Lob’s core API has been fully migrated to HashiCorp's Nomad, Lob’s Next Generation service platform. This is a major milestone for the Nomad Project, the Platform Team, and Lob Engineering. This migration is the culmination of a year of R&D, months of practice migrating other Lob services, and weeks of work on this particular service. It’s absolutely worth celebrating for the complexity and customer impact.
TLDR: Lob’s core API has migrated from Convox to Nomad. Our API is running better than it was before and with Nomad we have the tools to tackle platform issues that were previously not possible.
The way we run code for our API and dozens of supporting tasks has organically grown based on the needs and constraints of the business. Most apps at Lob ran on Convox, a straightforward service management tool we license, but a handful of workloads have needs that are not met by Convox! Historically, these run on AWS Lambda for security or scaling reasons, or Heroku for development ease, and some run on ECS for various customization needs.
The point is that this artisanal, organic, Non-GMO architecture was and continues to be a huge burden on Lob Engineering. The Platform team needs to know half a dozen tools very well and the rest of engineering must settle for a narrow feature set or spend weeks ramping up on a different technology. This drags on all new products, features, and bug fixes resulting in lower engineering velocity and a lot of hair-pulling.
It was clear back in 2021 that Lob needed to consolidate how we run code and none of our current tools were up to the task; it wasn’t a matter of if Lob would upgrade to something new, but when. The Platform team kicked off a research project to find Lob’s next service platform. Forever ago (back in 2019) we investigated migrating to Kubernetes, a popular but notoriously difficult-to-manage tool for this sort of thing, but that project fizzled out for many reasons, forcing us to consider something else. We chose Nomad which offers a comparable feature set to Kubernetes in a much more streamlined package. Nomad is developed by HashiCorp, a leader in the DevOps space, and is used by companies like Pandora, Cloudflare, Internet Archive, and Roblox.

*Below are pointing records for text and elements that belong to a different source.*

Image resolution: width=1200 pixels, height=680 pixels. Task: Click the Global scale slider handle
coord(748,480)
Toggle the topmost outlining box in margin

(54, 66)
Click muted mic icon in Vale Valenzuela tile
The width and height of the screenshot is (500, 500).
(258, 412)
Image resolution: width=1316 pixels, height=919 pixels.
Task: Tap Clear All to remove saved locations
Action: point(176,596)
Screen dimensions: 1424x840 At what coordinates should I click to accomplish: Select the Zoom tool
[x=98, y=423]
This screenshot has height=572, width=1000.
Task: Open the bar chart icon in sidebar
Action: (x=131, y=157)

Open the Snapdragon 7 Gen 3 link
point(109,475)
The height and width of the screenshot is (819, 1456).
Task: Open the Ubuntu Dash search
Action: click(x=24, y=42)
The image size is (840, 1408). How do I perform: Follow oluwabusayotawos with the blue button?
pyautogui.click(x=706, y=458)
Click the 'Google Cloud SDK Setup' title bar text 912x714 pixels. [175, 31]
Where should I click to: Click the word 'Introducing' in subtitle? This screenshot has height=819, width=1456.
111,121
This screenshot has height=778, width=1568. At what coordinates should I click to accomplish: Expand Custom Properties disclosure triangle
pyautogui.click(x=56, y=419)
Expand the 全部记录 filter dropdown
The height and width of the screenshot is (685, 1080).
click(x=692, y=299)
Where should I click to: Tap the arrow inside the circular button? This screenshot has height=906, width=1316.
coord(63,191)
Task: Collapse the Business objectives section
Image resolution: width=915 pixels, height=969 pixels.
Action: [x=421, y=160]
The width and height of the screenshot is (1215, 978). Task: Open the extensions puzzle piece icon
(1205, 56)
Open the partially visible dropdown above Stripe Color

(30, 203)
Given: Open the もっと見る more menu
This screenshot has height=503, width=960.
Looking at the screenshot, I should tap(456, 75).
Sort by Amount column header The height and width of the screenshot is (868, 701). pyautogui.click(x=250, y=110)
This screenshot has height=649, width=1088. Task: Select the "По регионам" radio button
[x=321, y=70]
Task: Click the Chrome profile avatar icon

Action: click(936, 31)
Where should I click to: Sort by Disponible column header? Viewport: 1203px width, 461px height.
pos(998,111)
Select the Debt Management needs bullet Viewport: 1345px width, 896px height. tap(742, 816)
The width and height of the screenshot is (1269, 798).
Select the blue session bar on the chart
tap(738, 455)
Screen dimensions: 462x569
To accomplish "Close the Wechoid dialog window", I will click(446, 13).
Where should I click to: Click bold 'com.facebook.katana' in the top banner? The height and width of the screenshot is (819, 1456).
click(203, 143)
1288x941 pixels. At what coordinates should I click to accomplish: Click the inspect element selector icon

Nomad is able to meet all of Lob’s business needs today and into the future, allowing us to consolidate where we run most of our code onto one platform. We are able to specialize in this tool, create custom workflows to meet Lob’s changing needs, and tune the underlying architecture to outperform our old solution(s). Where before we had to stretch ourselves thin, or live without some features, Nomad is a one-stop shop.
Our core API running on Nomad has performance parity with our old container orchestrator, but it’s even better in some ways. Here’s how:
- Lob releases happen via GitHub Actions, giving us better visibility into when the last release was, what got deployed, if it failed, and who kicked it off.
- Ad-hoc tasks like Database Migrations and Scripts are also managed in GitHub Actions, moving even more processes off of your laptop and onto the cloud.
- Nomad offers a much richer UI, enabling Lobsters to gain better visibility into how their app is working or debug their app when it isn’t.
- Nomad’s autoscaling is much more customizable, allowing us to scale our API more responsively to meet spikes in customer requests.
- Tag-driven releases allow us to audit when code was deployed and promoted to customers.
The real reason to migrate to Nomad is for the laundry list of shiny new features that unlock major potential down the road…
- Hosting containers on AWS Spot Instances should save us money on our AWS bill.
- Middleware for handling authentication and other business needs at the edge.
- Canary deployments, finding regressions before rolling them out to all customers.
- Federated services, hosting our apps in AWS regions closer to our customers.
- Autoscaling based on custom metrics like workload prediction.
Most of our API’s migration to Nomad happened in August, but the key feature of autoscaling was not working as expected. This turned out to be a bug in Nomad which James Douglas tracked down. The issue was recently fixed and autoscaling works as expected, completing the migration!
This migration, as with all of Lob’s Nomad migrations, is intended to be zero downtime. This means we would slowly migrate traffic to Nomad and roll back if we noticed any regressions in order to minimize customer impact; in most cases, customers cannot tell that this type of change took place. Autoscaling was an optional feature—we could just run Lob at max—but that would be a waste of resources and wouldn't really bring us to parity with the old Convox deployment.
50+ services have now been migrated successfully!
This is the type of project that cannot happen in a vacuum. The Platform team is incredibly thankful for all of the Lobsters past and present who have helped us out. You have lent us your time, expertise, patience, and trust in a project that really needed it. While it’s easy to move on to the next big project, moving our core API to Nomad is an accomplishment worth taking a moment to celebrate.
Special thanks to Senior Platform Engineer Elijah Voigt.